One chef we were especially excited about was April Robinson of Butter Tapas in North Charleston, who was featured in the festival’s Grand Tasting, a large convention-style event with hundreds of exhibitors and small bites and sips as far as the eye can see.
April’s background
For April, everything is about love – a love of cooking, a love of spaghetti and smoked gouda, and especially a love of her family. Growing up in Goose Creek, she was immersed in the Southern culinary influence of her mother and grandmother, which is where her cooking chops were first cultivated. “My mom worked full time when I was in middle school,” she recounted, so because of this, she was always cooking dinner. Over time, she grew to love it – “Cooking is my happy place,” she says.
April didn’t always aspire to be a professional cook, but after having a son young and facing limited options, she got into the restaurant kitchen. She later attended the former Johnson & Wales culinary school in Charleston and moved to Charlotte, ready to bring her love of cooking and personal culinary flair to others. Her first big gig was being a personal chef for Carolina Panther Thomas Davis, cooking meals for him and his family two to three times a week.
Eventually, she knew it was time to leave Charlotte and come back home to Charleston, and she took the next step by opening Butter Cupcakes in North Charleston. Her pastry career began by hocking cupcakes in her hair salon to fellow patrons, and after then selling them for a while in this brick-and-mortar location, she decided it was finally time to grow from there and spread in more diverse culinary directions.
Next steps
Her establishment eventually evolved into Butter Tapas, a small-plates driven restaurant (offering cupcakes still, of course). When it first opened, she was manning the ship herself. She cooked all the food, served all the tables, and cleaned it all at the end of the service. Why the switch in concept? “I liked cupcakes but tapas were always my first love,” she said.
The mission of Butter is to bring diners together around the table with small plates they can share. A shared memory is powerful, and her goal is to create food that evokes memories or feelings – maybe it tastes like what mom used to make, maybe it evokes the flavors of a foreign country, or maybe it reminds you of home.
Always maintaining Lowcountry roots, the dishes have Southern flair with April’s own spin, sometimes incorporating Asian or Caribbean influence. Going forward, April hopes to keep serving fellow Charlestonians delicious dishes that have this emotional aspect grounded in memory and tradition. In its next steps, Butter will venture wherever April’s self-expression takes it. “Food is love for me. It is an expression of self and my love for people and for memories,” she told us. The menu will evolve to reflect what she finds inspiring, comforting, and nostalgic.
The festival
On her involvement in the New York Wine & Food Festival, she commented that her team reached out on her behalf, the festival invited her to join, and the process of planning began. Going to the festival was a no brainer because her family takes a New York trip every October anyway, so the timing was perfect.

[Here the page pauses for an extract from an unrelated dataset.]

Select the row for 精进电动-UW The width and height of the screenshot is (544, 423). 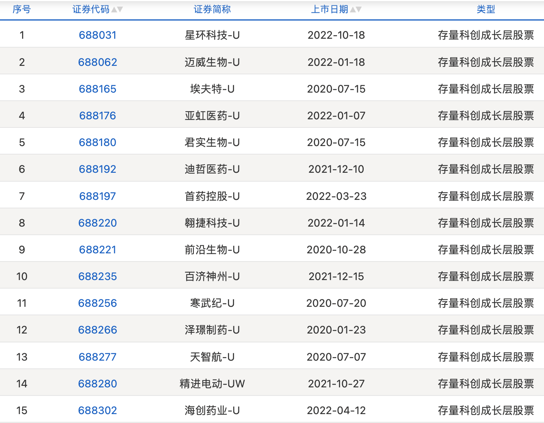click(x=212, y=383)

In addition to her usual vacation, she would be given a platform to share her cuisine with others. April told us she was most looking forward to serving her food to all the people at the Grand Tasting and receiving their feedback. “A part of why I did the festival was self validation,” she told us. “My chef/restaurant career – life, if you will – is, I assume, different than most. I’ve never trained or worked in any high end restaurants, so in a sense I was seeking validation.”
When asked about how the festival went, April said it was a humbling and exciting experience – “I’m most thankful for those back home who made it all possible.” Getting everything transported to New York and doing all the prep was difficult and expensive, requiring the restaurant to be closed for a week and the staff to travel. Despite the obstacles, she pulled it off elegantly, slinging bites to countless happy festival-goers and gaining countless new fans.
The taste April offered was a petite raviolo in brown butter sauce with ricotta blue crab filling and grated truffle salt-cured egg yolk and microgreens on top. It was truly delicious, and I’m not biased – her table had one of the longest lines in the entire building, and people said it was the best food they had all weekend.